主の差し迫った苦難と死についての告知の中で、イエスは栄光の中で再び来ることにも、しばしば触れられなかっただろうか。そしてマルコ9・1がその場合である。彼は力を込めて語り、弟子たちの心を励ます。今ここに立っている彼らの中のある幾人かは、力をもって来る神の国の到来の厳しさを目にするであろうと。そして、実際に彼らの中のある者が、天からの栄光の一端に触れたのは、この日より六日しか経っていない時であった。彼らがまだ、レバノン山の麓のカイザリヤ・ピリポ地方に滞在していた頃だと思う。
弟子たちの中から、ペテロ、ヤコブ、ヨハネだけを連れ出したイエスは、その彼らの前で、姿を変えられた。今や神の栄光の中にある者、それは彼らがよく知っている日頃のイエスである。しかしいつもの質素な主の衣は、不思議な輝きに満ちている。人の手をもってしては、このように純白な、目を奪う様子を、再現することは不可能である。

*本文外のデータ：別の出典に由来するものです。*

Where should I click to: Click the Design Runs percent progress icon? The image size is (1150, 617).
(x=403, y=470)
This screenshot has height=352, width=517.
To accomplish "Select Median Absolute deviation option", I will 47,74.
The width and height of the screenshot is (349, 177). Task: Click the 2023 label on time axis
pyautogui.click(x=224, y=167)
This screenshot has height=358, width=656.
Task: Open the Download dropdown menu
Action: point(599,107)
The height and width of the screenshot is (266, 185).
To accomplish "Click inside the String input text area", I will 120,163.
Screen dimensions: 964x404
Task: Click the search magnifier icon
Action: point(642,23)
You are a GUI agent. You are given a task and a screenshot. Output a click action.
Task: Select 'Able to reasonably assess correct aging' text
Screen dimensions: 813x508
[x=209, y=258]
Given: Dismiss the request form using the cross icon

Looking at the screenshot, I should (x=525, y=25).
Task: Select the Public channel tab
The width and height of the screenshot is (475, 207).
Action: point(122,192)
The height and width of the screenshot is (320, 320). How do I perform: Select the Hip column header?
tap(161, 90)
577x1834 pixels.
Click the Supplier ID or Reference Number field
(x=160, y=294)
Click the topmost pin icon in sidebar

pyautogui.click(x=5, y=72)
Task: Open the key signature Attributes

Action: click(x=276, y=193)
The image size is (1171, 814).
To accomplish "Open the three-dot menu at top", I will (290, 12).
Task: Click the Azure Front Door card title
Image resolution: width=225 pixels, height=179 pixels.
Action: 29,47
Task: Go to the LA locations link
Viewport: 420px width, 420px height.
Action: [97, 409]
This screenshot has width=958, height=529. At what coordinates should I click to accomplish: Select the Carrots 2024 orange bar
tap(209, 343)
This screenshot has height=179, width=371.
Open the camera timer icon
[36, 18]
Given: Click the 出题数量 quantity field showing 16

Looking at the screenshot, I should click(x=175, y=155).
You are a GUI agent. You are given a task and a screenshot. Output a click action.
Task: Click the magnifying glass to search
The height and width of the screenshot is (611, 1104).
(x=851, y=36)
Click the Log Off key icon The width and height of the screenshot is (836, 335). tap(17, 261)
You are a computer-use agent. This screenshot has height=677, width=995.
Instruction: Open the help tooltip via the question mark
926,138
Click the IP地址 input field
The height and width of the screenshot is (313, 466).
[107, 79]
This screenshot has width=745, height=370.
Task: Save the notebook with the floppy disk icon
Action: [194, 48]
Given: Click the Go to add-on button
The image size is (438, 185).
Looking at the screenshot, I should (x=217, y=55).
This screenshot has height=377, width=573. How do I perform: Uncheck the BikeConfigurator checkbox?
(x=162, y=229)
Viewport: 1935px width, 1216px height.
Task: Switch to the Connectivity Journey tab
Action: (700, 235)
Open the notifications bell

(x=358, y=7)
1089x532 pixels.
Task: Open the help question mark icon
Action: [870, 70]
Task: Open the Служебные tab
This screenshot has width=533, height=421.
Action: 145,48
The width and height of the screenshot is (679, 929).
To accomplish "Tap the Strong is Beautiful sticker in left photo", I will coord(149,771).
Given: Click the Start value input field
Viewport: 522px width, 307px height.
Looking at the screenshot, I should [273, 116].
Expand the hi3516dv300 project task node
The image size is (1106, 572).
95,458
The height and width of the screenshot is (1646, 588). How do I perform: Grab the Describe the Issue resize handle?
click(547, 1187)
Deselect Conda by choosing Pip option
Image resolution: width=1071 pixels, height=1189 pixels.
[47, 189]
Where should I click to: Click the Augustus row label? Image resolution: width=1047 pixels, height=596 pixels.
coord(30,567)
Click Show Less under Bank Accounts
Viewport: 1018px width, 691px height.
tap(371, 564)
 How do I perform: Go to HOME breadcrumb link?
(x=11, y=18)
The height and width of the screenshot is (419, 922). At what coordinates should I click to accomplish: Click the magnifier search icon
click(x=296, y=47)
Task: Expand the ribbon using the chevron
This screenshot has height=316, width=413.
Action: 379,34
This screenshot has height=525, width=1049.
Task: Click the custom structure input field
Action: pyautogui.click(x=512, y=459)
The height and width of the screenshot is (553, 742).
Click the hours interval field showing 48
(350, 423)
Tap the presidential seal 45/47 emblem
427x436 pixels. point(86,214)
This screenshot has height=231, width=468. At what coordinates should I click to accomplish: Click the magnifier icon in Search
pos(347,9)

そして、神々しい輝きに包まれた二人の人物の姿が見られた。弟子たちは、この人物は、エリヤとモーセとであり、この二人が、世界、ひいては私たちのすべてに大きな意味を持つ所の、差し迫った重大な出来事をイエスと話し合っているように見受けたのである。地上の人間である弟子たちが、このような人間の理解をはるかに超えた栄光を見た時、全く圧倒されてしまったのは、無理もない。
※このクレッツマンの文章を熟読すると、5/24の「勝利の約束」の中で引用した『KGK聖書註解』のマルコ9・1の預言が示す時期の四つの可能な解釈のうち①「変貌」説をクレッツマンは取っているように読めるが・・・)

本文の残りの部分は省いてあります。